Красовался когда-то — потому что в результате бесконечных ведомственных споров между руководством города и Обществом охраны памятников дом разрушился, в заключение сгорел и сегодня ждет некоего мифического спонсора для «восстановления в новом материале». Если похожей на него декорации и предстоит появиться, к московскому деревянному ампиру она не будет иметь отношения.
В канун же революции домом владела семья Зворыкиных — генерал-майор Григорий Николаевич с супругой Марией Михайловной и инженер путей сообщения Михаил Иванович из Службы пути Северной железной дороги, сослуживец Марии Никитишны Гриневой, урожденной княжны Курбатовой, сотрудничавшей в Статистическом отделе той же дороги. С последней автор этих строк находится в родстве. Пожелтевшая пасхальная открытка в забытом ящике поставца хранит широкую подпись владельца Дома Щепочкиной.
Рекомендации М.И. Зворыкина был обязан своей дополнительной работой и настоятель церкви Николы Чудотворца, что на Песках, протоиерей Василий Петрович Некрасов. Он состоял единственным законоучителем в известном реальном училище инженера путей сообщения Ф.Д. Дмитриева, занимавшего дом графини Кутайсовой на Тверском бульваре, 20. Училище, обладавшее правами казенных учебных заведений, славилось превосходной постановкой преподавания математики и — абсолютной грамотностью своих выпускников, впрочем, предпочитавших профессию инженера.
А поленовская церковь — Спаса на Песках — богатством не отличалась, зато имела собственную церковно-приходскую школу, где преподавали ее последний настоятель протоиерей Сергей Васильевич Успенский и дьякон Иван Павлович Попов, и достаточно состоятельного старосту — основателя Торгового дома «Братья Колесниковы» — Федора Николаевича. И его фабрика, и оптовый склад, и магазины — все находилось в районе старого Арбата и Смоленской площади.

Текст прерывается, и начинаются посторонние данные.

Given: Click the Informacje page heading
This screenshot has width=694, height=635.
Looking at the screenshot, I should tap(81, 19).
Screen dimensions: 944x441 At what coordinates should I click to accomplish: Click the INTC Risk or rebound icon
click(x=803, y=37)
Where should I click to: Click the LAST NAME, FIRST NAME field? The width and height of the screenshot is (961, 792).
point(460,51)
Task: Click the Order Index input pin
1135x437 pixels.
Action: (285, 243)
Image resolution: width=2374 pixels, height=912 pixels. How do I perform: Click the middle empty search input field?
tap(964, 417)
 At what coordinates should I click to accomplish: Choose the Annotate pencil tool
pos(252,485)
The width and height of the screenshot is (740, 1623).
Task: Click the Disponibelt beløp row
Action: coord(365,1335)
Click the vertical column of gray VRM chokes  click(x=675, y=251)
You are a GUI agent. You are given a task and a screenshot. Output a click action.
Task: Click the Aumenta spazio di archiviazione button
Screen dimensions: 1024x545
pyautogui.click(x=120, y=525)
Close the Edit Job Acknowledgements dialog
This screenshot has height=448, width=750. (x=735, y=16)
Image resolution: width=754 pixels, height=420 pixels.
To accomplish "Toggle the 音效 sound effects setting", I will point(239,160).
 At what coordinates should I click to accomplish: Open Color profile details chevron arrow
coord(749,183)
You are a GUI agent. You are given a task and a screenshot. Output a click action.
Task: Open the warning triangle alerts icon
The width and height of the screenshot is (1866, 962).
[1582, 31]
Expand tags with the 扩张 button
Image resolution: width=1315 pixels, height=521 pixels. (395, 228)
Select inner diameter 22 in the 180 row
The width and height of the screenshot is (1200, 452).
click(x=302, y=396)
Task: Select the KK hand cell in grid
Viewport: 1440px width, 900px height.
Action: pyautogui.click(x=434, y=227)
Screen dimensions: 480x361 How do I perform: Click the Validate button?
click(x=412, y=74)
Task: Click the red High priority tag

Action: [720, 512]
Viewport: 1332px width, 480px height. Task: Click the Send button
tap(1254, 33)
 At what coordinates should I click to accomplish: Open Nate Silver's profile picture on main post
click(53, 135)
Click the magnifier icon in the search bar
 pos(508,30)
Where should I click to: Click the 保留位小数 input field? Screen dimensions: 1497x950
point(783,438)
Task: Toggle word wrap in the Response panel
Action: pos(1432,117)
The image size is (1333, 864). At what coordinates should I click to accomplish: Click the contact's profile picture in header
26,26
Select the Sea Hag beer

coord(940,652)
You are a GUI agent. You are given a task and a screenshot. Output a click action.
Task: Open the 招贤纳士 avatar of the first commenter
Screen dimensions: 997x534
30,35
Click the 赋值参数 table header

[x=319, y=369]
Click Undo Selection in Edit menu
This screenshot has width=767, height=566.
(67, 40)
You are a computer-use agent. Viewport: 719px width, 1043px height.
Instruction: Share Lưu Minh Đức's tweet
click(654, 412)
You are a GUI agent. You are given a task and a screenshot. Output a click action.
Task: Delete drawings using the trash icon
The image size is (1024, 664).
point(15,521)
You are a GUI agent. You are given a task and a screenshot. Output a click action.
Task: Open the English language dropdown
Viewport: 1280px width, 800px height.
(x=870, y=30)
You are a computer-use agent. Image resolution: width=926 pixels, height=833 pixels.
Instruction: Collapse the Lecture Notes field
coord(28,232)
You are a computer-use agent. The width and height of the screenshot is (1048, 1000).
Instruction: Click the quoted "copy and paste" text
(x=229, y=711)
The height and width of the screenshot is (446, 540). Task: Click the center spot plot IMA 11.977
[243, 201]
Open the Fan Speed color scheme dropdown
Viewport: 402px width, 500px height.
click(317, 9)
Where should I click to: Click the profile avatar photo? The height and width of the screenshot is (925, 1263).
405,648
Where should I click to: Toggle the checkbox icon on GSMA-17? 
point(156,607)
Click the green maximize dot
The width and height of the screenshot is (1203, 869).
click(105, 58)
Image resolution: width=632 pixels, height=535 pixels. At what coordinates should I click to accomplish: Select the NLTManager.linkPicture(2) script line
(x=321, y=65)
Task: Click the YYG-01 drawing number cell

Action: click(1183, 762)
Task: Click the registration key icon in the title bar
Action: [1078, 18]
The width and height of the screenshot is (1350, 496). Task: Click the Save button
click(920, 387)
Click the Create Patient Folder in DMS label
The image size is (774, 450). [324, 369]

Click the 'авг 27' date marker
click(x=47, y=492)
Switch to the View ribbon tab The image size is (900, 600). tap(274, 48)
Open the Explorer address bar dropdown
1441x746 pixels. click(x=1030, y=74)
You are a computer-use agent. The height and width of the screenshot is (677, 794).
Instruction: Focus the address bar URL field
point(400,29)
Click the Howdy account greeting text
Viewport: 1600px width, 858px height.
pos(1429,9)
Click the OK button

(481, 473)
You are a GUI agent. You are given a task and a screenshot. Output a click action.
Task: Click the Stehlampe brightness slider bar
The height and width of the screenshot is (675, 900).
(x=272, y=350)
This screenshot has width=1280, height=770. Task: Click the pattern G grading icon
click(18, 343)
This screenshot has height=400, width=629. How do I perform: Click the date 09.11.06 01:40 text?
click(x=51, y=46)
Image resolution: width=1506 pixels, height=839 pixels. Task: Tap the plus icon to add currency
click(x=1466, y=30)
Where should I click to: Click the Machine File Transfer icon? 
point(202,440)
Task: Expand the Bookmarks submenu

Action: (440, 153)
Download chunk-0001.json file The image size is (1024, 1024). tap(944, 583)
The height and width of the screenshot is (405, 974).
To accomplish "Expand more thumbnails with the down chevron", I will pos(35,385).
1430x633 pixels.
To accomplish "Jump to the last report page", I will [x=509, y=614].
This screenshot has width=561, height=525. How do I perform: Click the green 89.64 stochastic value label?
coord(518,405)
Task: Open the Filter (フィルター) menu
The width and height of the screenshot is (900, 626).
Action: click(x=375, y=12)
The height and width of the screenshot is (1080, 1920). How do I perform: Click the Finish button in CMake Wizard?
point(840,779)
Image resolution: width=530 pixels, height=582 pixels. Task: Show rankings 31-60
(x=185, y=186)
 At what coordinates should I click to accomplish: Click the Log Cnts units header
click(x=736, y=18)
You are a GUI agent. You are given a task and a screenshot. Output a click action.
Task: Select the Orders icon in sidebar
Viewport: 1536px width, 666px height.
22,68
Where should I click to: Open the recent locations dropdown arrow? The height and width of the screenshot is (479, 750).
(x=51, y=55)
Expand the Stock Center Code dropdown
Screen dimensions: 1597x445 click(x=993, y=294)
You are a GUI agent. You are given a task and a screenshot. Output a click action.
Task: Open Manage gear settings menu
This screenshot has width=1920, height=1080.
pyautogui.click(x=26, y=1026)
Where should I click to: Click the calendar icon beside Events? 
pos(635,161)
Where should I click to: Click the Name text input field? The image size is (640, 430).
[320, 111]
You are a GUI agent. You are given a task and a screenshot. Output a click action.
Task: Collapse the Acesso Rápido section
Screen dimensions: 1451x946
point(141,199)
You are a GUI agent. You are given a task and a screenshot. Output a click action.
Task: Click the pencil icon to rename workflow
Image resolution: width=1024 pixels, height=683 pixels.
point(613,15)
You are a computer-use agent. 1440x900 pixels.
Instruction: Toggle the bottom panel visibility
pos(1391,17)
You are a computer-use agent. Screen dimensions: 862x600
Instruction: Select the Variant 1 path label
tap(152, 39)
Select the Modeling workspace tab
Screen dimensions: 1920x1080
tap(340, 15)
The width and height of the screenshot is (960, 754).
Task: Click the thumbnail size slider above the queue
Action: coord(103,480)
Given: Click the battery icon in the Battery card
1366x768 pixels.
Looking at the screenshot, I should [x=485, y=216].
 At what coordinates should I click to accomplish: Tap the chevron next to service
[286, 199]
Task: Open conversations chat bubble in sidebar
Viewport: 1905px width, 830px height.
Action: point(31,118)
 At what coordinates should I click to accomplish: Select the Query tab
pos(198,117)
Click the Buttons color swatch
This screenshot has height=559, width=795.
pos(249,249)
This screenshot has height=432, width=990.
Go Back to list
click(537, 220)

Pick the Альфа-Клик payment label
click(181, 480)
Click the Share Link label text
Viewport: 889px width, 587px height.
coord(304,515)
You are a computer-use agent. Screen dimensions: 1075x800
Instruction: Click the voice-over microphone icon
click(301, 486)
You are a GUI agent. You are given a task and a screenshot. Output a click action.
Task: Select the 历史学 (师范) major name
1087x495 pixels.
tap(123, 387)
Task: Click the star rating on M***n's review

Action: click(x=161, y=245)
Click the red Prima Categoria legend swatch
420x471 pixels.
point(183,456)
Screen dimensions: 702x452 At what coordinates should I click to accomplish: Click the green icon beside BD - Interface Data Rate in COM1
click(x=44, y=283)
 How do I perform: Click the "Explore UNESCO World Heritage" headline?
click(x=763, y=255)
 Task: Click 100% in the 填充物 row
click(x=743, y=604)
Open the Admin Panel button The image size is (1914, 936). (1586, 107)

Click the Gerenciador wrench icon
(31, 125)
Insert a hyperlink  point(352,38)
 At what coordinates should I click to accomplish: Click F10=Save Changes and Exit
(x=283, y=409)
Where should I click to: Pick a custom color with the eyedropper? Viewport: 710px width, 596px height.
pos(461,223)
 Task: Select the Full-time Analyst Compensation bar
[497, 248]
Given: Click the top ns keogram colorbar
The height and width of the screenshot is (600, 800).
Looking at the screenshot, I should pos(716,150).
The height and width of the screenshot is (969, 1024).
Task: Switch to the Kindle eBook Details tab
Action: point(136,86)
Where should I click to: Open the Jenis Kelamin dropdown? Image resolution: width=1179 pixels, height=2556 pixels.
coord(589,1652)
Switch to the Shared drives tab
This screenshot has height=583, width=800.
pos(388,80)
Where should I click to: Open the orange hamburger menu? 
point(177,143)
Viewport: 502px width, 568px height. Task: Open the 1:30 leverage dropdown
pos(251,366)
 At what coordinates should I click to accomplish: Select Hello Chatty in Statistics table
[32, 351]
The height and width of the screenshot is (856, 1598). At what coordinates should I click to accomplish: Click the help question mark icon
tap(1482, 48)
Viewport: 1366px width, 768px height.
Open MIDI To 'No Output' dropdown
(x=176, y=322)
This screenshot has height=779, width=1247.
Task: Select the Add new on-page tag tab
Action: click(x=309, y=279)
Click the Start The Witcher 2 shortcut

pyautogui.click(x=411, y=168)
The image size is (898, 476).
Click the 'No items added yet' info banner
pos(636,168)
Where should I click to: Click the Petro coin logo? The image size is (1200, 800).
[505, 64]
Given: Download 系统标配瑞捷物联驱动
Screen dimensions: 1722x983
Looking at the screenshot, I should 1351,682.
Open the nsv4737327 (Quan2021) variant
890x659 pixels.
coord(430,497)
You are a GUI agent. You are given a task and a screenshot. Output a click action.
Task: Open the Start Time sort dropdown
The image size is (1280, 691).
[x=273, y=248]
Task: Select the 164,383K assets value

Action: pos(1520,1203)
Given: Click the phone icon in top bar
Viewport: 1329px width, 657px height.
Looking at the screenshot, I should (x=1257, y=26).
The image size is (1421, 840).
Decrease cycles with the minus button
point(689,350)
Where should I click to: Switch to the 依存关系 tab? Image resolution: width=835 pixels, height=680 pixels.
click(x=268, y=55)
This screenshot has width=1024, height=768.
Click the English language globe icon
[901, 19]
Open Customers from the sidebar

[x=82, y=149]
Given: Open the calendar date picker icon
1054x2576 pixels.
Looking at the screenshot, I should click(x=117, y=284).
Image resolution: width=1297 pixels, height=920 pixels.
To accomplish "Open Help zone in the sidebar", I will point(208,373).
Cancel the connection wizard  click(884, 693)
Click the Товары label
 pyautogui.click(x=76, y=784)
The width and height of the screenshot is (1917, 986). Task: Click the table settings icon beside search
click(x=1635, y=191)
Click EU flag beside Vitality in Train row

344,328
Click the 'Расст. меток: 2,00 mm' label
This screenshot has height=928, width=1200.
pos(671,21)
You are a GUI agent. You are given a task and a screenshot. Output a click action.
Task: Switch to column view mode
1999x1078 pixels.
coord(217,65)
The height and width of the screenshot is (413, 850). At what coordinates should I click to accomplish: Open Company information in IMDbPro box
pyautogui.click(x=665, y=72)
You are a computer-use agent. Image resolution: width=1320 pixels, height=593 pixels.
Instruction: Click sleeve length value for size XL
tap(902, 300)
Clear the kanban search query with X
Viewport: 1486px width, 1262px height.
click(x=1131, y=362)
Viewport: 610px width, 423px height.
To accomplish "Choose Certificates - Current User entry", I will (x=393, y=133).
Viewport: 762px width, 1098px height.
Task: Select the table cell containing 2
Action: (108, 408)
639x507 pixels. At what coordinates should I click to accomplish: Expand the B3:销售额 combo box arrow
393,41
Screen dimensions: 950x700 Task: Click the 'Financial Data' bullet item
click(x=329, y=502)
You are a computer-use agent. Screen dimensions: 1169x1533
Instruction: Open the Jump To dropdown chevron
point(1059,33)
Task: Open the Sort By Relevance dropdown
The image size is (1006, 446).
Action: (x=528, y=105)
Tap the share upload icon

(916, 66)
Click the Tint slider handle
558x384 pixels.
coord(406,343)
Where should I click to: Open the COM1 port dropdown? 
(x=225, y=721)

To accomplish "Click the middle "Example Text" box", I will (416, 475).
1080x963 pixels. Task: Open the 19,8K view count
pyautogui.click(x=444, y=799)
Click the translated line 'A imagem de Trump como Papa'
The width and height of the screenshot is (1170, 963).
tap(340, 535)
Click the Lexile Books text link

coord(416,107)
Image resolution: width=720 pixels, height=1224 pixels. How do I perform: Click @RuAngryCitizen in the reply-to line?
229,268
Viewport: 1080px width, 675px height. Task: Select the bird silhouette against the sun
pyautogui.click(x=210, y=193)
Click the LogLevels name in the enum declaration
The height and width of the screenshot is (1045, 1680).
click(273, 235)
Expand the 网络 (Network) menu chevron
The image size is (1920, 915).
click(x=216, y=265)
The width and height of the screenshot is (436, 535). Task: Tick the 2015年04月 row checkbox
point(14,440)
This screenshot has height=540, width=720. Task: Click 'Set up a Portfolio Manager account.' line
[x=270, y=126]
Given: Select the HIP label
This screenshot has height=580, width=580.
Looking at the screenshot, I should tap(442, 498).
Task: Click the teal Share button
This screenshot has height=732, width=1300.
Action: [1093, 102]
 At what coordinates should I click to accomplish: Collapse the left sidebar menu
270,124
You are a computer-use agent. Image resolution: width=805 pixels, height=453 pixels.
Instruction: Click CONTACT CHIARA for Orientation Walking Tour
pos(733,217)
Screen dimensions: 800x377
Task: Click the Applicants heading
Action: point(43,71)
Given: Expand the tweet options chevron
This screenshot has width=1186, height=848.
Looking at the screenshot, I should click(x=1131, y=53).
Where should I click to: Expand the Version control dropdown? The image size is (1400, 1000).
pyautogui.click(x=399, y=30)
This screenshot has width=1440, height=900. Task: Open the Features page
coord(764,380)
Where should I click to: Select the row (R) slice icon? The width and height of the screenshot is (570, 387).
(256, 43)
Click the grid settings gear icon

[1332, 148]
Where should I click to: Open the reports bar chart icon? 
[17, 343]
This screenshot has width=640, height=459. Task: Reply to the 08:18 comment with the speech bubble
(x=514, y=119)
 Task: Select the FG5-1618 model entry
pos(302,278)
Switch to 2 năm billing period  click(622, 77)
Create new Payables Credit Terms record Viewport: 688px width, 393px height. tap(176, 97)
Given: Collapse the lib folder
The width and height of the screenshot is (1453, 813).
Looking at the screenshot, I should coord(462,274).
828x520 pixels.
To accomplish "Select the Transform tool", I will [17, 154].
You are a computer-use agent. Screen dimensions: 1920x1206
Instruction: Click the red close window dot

Впрочем, оставалась еще одна непрочитанная страница местной истории — Грибоедовы. В приходе Спаса на Песках жила семья Александра Сергеевича по матери — здесь прошло ее детство, позже — первые годы семейной жизни. Семейная легенда утверждала, что у Спаса на Песках состоялось и венчание молодой четы. Грибоедовская Москва — может быть, начинать ее надо именно отсюда?